You know, the max number here will be 127, so, if device reset again, the number will back to 001.
Adb devices in container 1:
$ adb devices
List of devices attached
040c41d4d72d7393        device
2. job #2 with device #2 starts run during the job #1 still running, then E.g. it will mknod /dev/bus/usb/003/016 to another docker-test-shell container, also cgroup privilege added.
But as the /dev/bus/usb/003/016 was once used by job #1, and this node won't be deleted from docker-test-shell container.
So, we find high probability the device #2 was seen in job #1's docker-test-shell container (Checked with adb devices).
Now, adb devices in container 2:
$adb devices
List of devices attached
After above, adb devices in container 1:
$ adb devices
List of devices attached
040c41d4d72d7393        device
23305a0a5c85d936        device
This becomes a big issue for our parallel android test.

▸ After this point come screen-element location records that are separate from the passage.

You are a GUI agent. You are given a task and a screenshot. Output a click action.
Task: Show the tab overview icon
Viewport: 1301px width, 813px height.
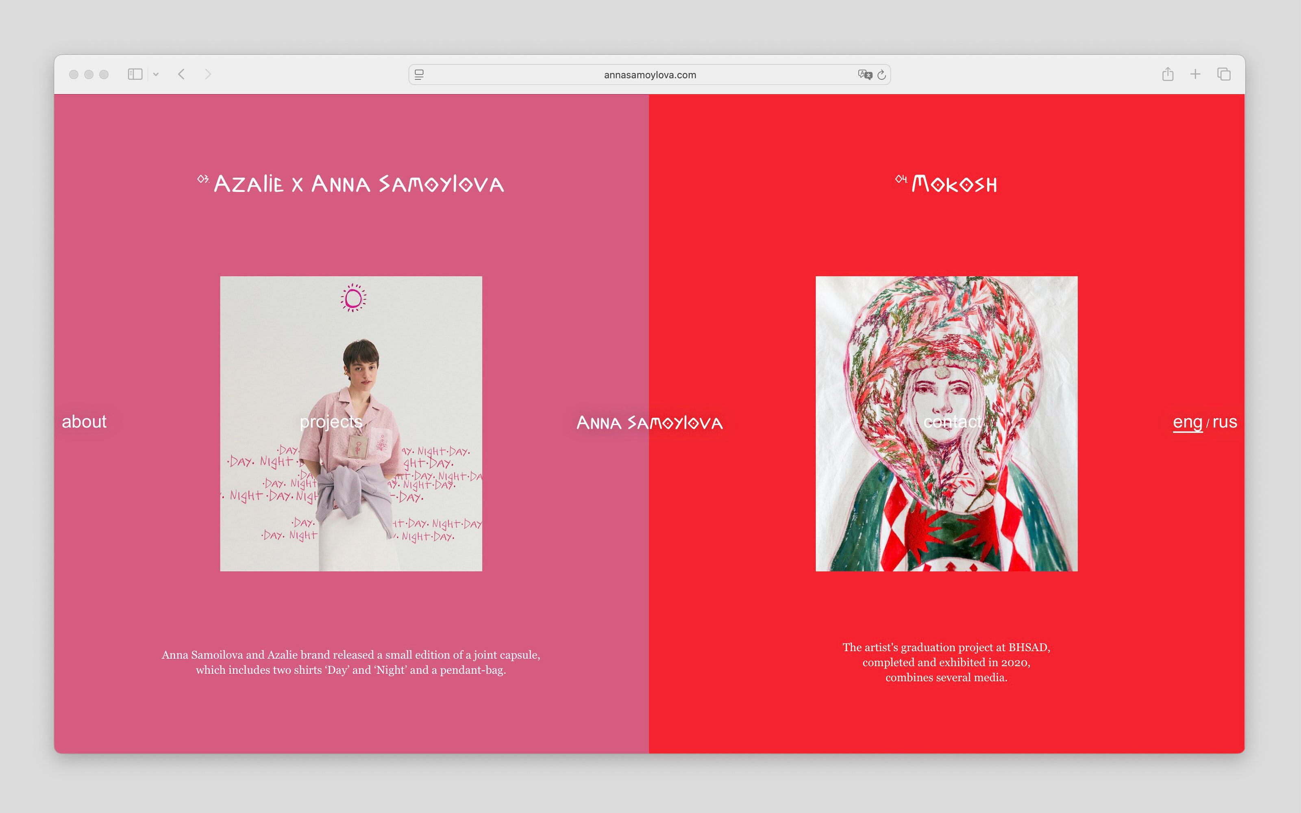[x=1224, y=74]
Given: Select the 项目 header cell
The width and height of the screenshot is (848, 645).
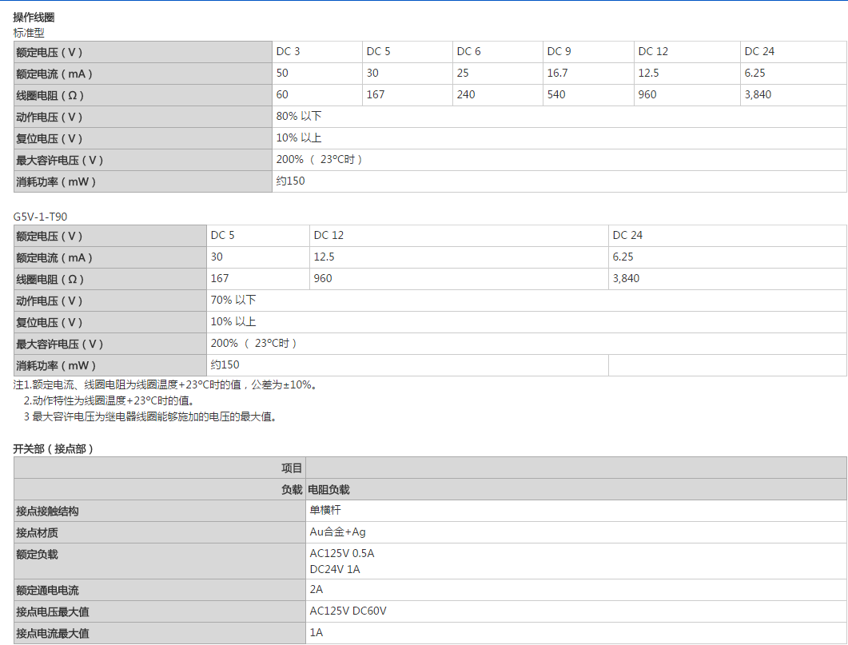Looking at the screenshot, I should (292, 468).
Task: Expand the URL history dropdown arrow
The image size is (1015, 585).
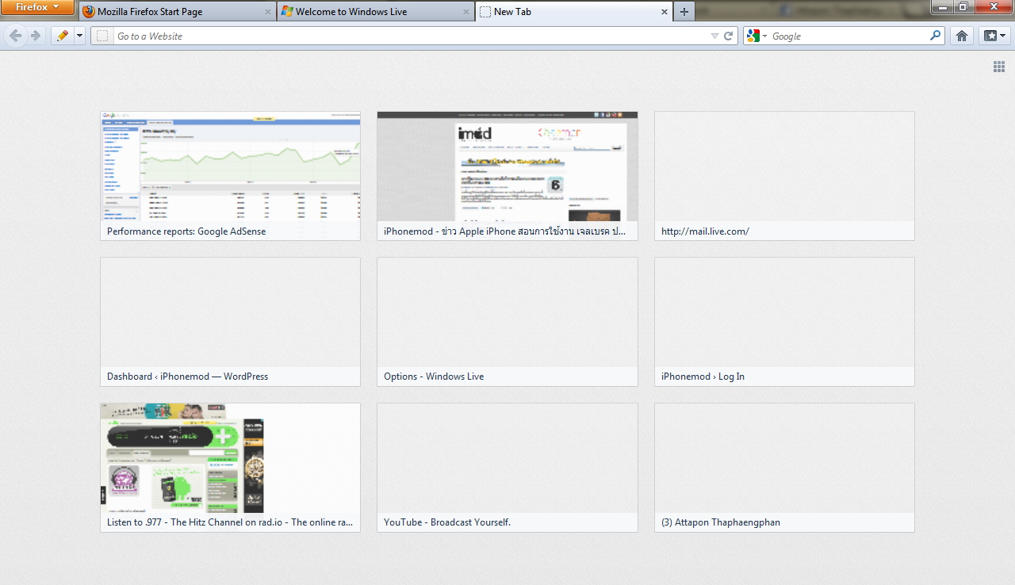Action: pos(714,36)
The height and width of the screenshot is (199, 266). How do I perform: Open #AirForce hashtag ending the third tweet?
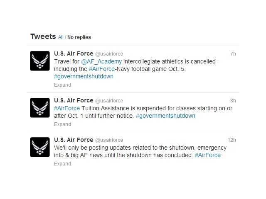click(x=208, y=155)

In fact, in the old LXC days, we also find similar issues, so we made a workaround in our local:
https://github.com/atline/lava-docker-slave/blob/66f15d9da88912fc929fef52136...
In this patch, we also monitor "remove", ENV{ID_SERIAL_SHORT}, that is "if a usb leaved, let it delete the node".
But, I don't know for which reasons, in current version(2020.08), now I can just monitor "remove" in udev, can't match "remove + ENV{ID_SERIAL_SHORT}" correctly.
So, to make our local android run could work in a short time, we did a patch as next:
# diff __init__.py.bak __init__.py
157,158c157,158
<             "mkdir -p %s && mknod %s c %d %d || true"
<             % (os.path.dirname(node), node, major, minor),
---
...
        "mkdir -p %s && rm -f %s/* && mknod %s c %d %d || true"
        % (os.path.dirname(node), os.path.dirname(node), node, major, minor),

Now, no issue happens in our side, but it looks this is somewhat not universal?
So, I'm here to ask the question, have you ever found this issue? And what's your thought on this?